Auf der anderen Seite können triste Fleißaufgaben wie das Erstellen und Versenden von Mailings an verschiedene Kundenstämme vollautomatisiert durchgeführt werden. Eine derartige Automatisierung verringert dabei auch tatsächlich das Fehlerrisiko: wo ein menschlicher Angestellter möglicherweise mal die falsche Empfangsliste auswählt oder ein Mailing zu einer suboptimalen Uhrzeit versendet, erkennen KI-Tools hier anhand der Datenlage eigenständig die beste Vorgehensweise.
Zu den Anbietern entsprechender Tools zählen unter anderem das bereits genannte Clerk.io von JTL oder auch die Salesforce Marketing Cloud. Grundsätzlich gibt es bei nahezu jedem Shopsystem-Anbieter die Möglichkeit, über bestimmte Plug-ins entsprechende Funktionen einzurichten.

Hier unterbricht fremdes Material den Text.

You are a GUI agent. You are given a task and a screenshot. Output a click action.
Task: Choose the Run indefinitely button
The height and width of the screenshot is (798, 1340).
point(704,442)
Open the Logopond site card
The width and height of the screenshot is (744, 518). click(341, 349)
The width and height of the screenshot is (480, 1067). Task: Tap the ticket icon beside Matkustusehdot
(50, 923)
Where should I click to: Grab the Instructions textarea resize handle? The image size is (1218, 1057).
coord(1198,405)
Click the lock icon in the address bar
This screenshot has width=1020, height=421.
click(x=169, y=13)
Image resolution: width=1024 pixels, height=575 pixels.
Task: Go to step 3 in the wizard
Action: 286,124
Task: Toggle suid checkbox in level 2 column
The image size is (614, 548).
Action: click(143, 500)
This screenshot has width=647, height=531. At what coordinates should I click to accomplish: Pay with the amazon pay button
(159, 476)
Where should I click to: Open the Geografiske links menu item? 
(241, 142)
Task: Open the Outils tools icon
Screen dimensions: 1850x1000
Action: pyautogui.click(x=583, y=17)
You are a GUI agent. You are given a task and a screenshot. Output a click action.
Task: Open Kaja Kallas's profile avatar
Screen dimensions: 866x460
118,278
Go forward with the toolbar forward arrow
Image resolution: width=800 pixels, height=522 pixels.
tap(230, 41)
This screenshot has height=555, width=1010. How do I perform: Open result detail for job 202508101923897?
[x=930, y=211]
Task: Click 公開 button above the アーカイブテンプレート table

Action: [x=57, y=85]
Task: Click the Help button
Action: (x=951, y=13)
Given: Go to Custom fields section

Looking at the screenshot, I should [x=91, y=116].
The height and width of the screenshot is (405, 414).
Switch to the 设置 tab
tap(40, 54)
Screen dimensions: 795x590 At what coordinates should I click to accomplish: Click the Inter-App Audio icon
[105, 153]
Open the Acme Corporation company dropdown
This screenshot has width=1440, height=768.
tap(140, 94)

Immer die passende Ware im Lager
Zum Schluss soll auch ein kurzer Blick auf den Bereich der Logistik geworfen werden. Denn am Ende nützt der beste Online-Shop nichts, wenn die benötigte Ware nicht vorrätig ist, oder das Lager voller Lagerhüter, die unnötig Platz einnehmen. Bereits 2017 sagte Bitkom-Hauptgeschäftsführer Dr. Bernhard Rohleder, die Logistik sei „bereits heute einer der am stärksten digitalisierten Unternehmensbereiche. Aber mit Drohnen, autonomen Systemen und Artificial Intelligence steht der Logistik nicht nur eine Optimierung von Geschäftsprozessen bevor, sondern eine echte Revolution.“
Diese solide Grundlage nutzen zahlreiche Unternehmen, um beispielsweise Peaks im Vertrieb bestimmter Produkte vorherbestimmen und entsprechend die Lagerbestände anzupassen. Weiterhin kann die Technologie helfen, Zustellrouten zu optimieren, sowie anhand tagesaktueller Verkehrsinformationen mögliche Lieferschwierigkeiten abzuschätzen.
Fazit
Das Thema künstliche Intelligenz ist bereits seit Jahrzehnten im Gespräch. Der Hype ist im Moment jedoch größer denn je, schließlich stehen KI-Tools mittlerweile jedem zur freien Verfügung und kommen dadurch im Alltag vieler Menschen jetzt erst wirklich an. Online-Händler:innen sollten deswegen aber nicht blind auf jenen Hype aufspringen, nur um dabei zu sein.
Stattdessen kann es hilfreich sein, seine bestehenden Prozesse genau zu prüfen und zu sehen, welche Aspekte sich durch den Einsatz künstlicher Intelligenz tatsächlich verbessern lassen. Wer unsicher ist, ob sich der Einsatz lohnt, kann beispielsweise Produkttexte oder -Bilder in Form von A/B-Tests erproben und schauen, was den Nerv des eigenen Kundenstamms am besten trifft.
Auch die politischen Entwicklungen sollte man im Blick behalten. So einigten sich die EU-Mitgliedsstaaten jüngst über eine gesetzliche Richtlinie zum Einsatz von KI. Die sogenannte KI-Verordnung enthält einige grundsätzliche Regeln und Pflichten für den Einsatz der hier beschriebenen Tools. Diese betreffen zwar in erster Linie die Entwickler der Tools, aber auch reine Anwender müssen künftig schon den Einsatz von KI in den eigenen Systemen transparent ausweisen.